Ferrari chief executive Louis Camilleri reiterated his full support for Scuderia boss Mattia Binotto, insisting that pulling the Italian outfit out of its current slump would “take time”.

Ferrari is facing a challenging year, its SF1000 package languishing in Formula 1’s mid-field with limited prospects of improvement because of the sport’s restrictions on development that will extend into next year.

Neither Charles Leclerc nor Sebastian Vettel succeeded in qualifying among the top ten at Monza on Saturday, a shortfall last suffered by the Scuderia on home ground in 1984!

Teams that underperform for an extended period often see changes at the helm, but while Ferrari has tweaked its technical structure in the wake of its disappointing results, Camilleri remains confident in Binotto’s ability to turn around Ferrari’s fortunes.

“There’s no denying we are having a very difficult season,” the Ferrari chief told the New York Times.

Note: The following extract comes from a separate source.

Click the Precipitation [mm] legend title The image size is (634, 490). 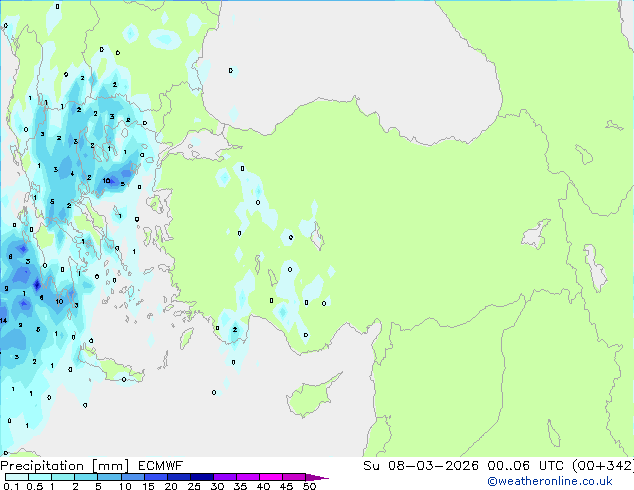coord(64,465)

“I have to say I have every confidence in Mattia Binotto and his team.

“The results aren’t there to prove what I’m saying, but these things take time. Regretfully in the past, there has been too much pressure and a history of people being let go.

“There was somewhat of a revolving-door atmosphere, and I’m putting a stop to that.

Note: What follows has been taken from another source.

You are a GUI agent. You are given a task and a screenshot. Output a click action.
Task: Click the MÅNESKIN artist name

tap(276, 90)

“What we need is stability and focus. If you look at Red Bull’s period of winning championships, Mercedes today, other than talent, one of the key things they had was stability, and that’s something frankly our team has been lacking.”

Ferrari’s last world title dates all the way back to 2008, when the House of Maranello clinched the Constructors’ crown.


The team’s success back then was rooted in the foundation built by former Scuderia boss Jean Todt and the key individuals working alongside the Frenchman, including seven-time world champion Michael Schumacher.

“If I look back at the caliber of Jean Todt, Michael Schumacher, Ross Brawn [technical director at the time] and all those guys, it took them six years to get to what they ultimately became — this phenomenal winning team,” noted Camilleri.

“So I want to ensure that stability remains in place, despite the unbelievable pressure there is on the team, particularly from the Italian media, who are quite brutal at times, calling for heads to roll, but that’s not the solution.

“This doesn’t mean, however, that we won’t consider injecting additional skills and resources into the existing team.”